Like Val said, ignore the scale. It's more about how you feel in your clothes and how you look rather than the number on the scale.

Also, don't be afraid to lift heavy! As ladies, we don't really have the body chemistry to put on a bunch of bulky muscles like men do.

Also also, be aware that you can't "spot reduce" trouble areas.

LuvMyMr 08-04-2012 03:40 PM

I started lifting weights and when I started shedding I had some really nice sculpting arms! So nice in fact I took a bunch of pics of my tones arms. I loved the look! I was afraid to pick up weights thinking that it would make me weight more but it worked out well. :) I am currently back to doing my weights and alternate it with pure cardio sessions.

pinkpendant 08-04-2012 04:13 PM

That's great to hear! I think I'm going to switch to 3 HIIT cardio sessions (currenylu doing 3 'normal' 30-45 min sessions) and 2-3 weight lifting days a week from now on..
Will keep you guys updated on the progress :)

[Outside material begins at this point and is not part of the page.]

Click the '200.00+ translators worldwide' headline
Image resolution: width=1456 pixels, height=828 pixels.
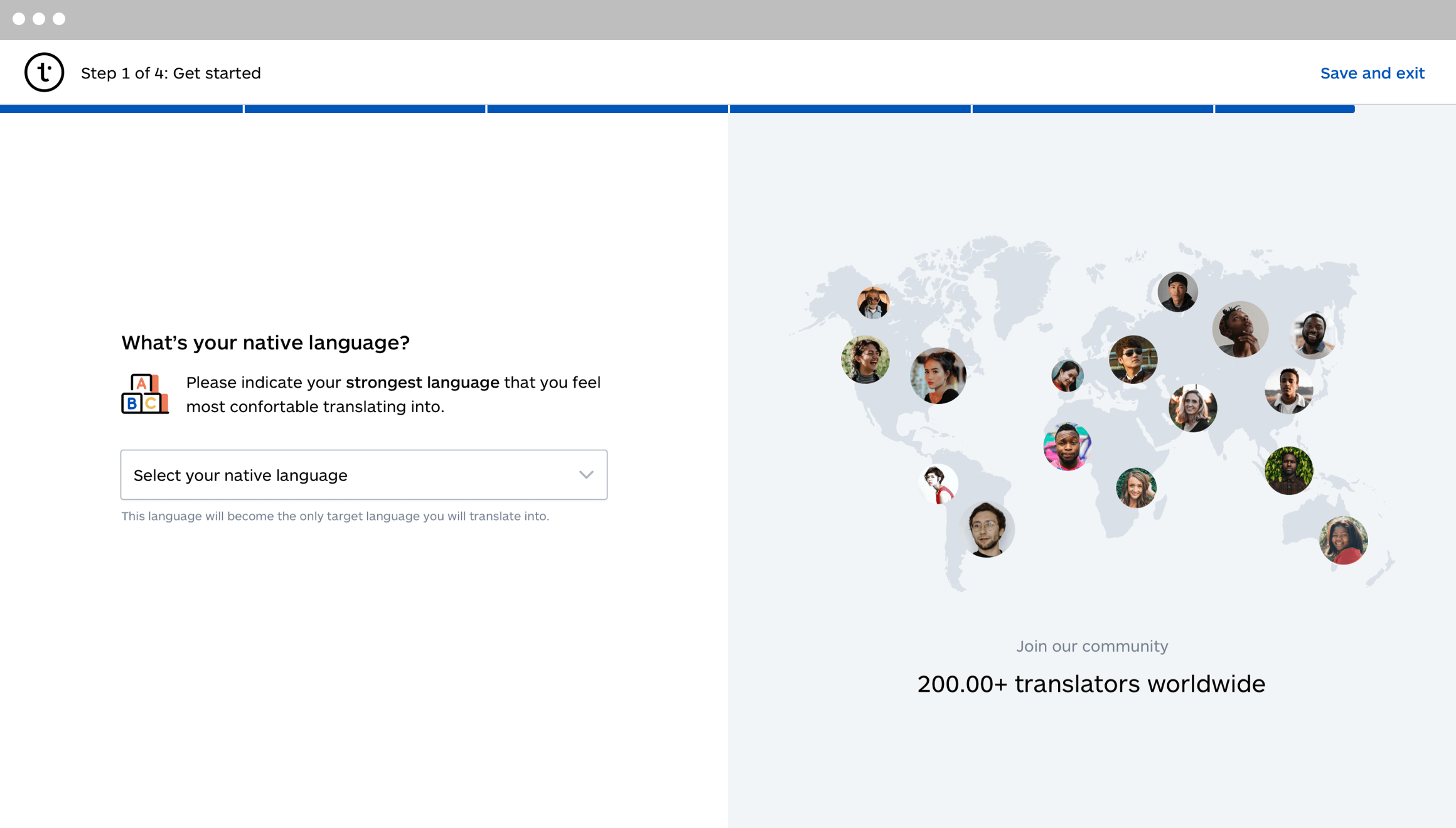(1091, 684)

Btw, is it better to focus on different muscle groups every time I work out, or can I do full body weight lifting routines too? Does it really matter, or are they both as effective?

LuvMyMr 08-05-2012 08:15 PM

I do both. It has actually helped tone some of my thigh jiggle, which is a heck of a feat! lol

DietVet 08-05-2012 08:51 PM

Quote:

Originally Posted by pinkpendant (Post 4427289)
Btw, is it better to focus on different muscle groups every time I work out, or can I do full body weight lifting routines too? Does it really matter, or are they both as effective?

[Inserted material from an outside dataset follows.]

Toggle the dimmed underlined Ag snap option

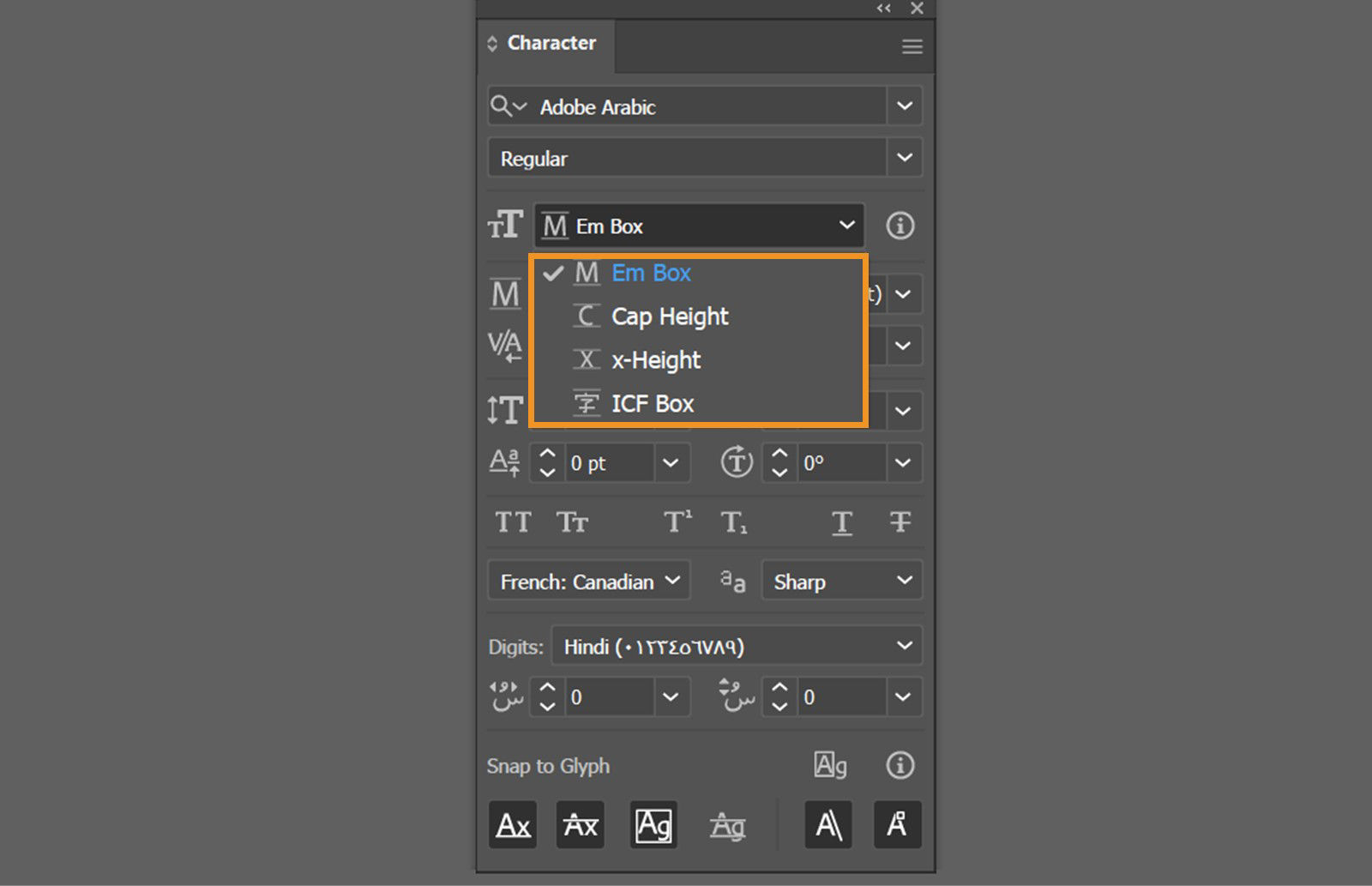(x=728, y=824)
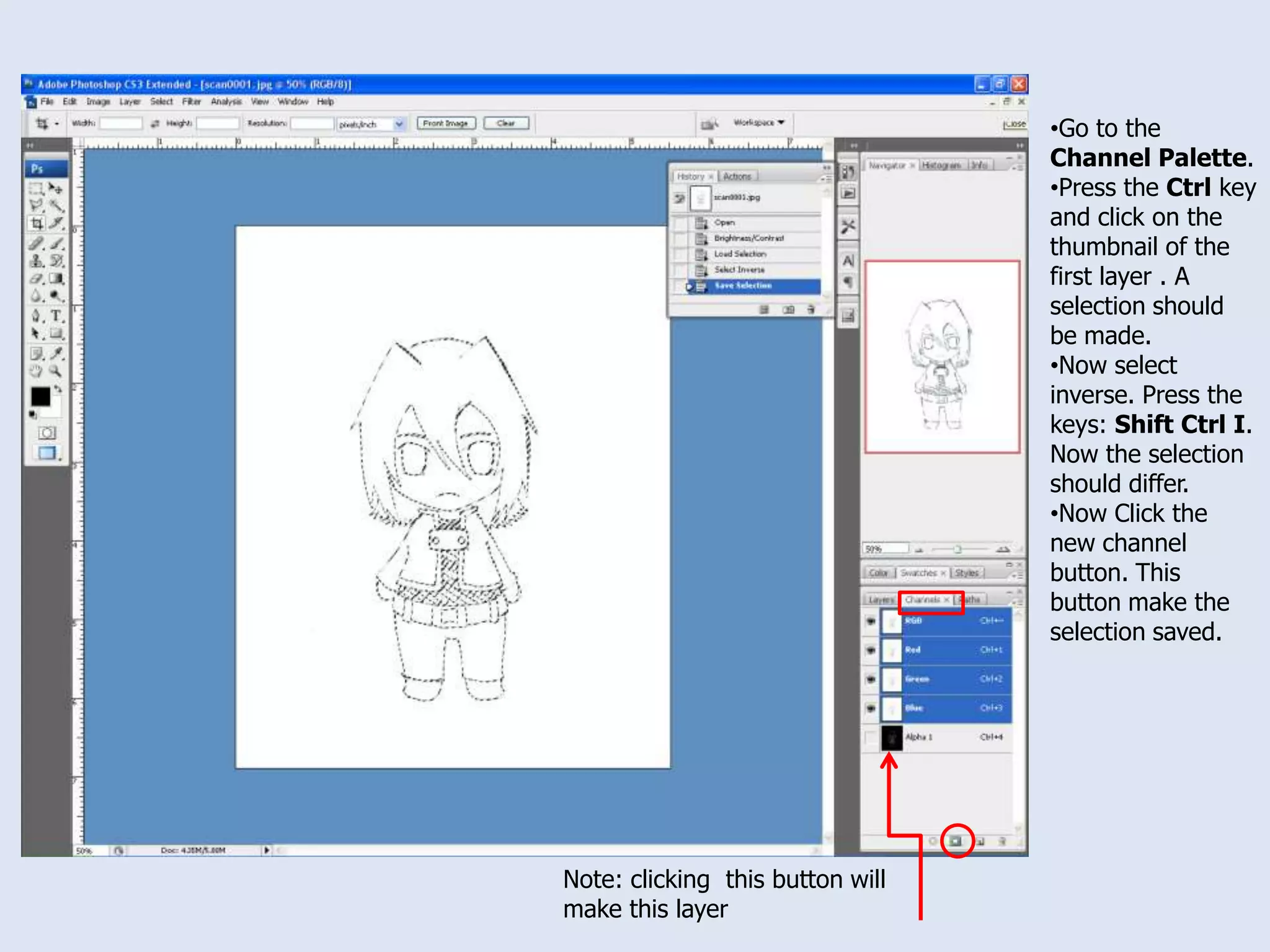Toggle Quick Mask mode icon

pos(47,433)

The trend at the moment is to do a program (like New Rules for Women) that has you doing a full body workout two or three times a week. It burns more calories and is more efficient as a form of exercise. The different muscles for different days thing comes from bodybuilders--but most of us aren't trying to be bodybuilders and it isn't necessarily the best use of our time.

And to the question above, ALWAYS take a rest day between lifting with the same body parts. Muscles are built in *recovery* from lifting, rather from the lifting itself. 48 hours. Walking, running, yoga, elliptical, biking etc are ok, but you want to keep it light.

Really, check out the New Rules of Lifting for Women. It's a great program and a brilliant and challenging place to start.

LaurieDawn 08-05-2012 11:09 PM

I, too, am doing the New Rules of Lifting For Women. It sounds very consistent with your earlier post. It recommends 2-3 days a week of full body lifting, and then if you want to do cardio, it recommends HIIT. I started lifting early in this weight loss journey, so I can't say whether it's slowed my loss rat from what it otherwise would have been, but it certainly has not stopped it. And, BTW, I love the way cardio makes me feel, but I love the way lifting makes me feel even more. I will let you know about my feelings on body shape after I get rid of another 70 pounds of fat or so.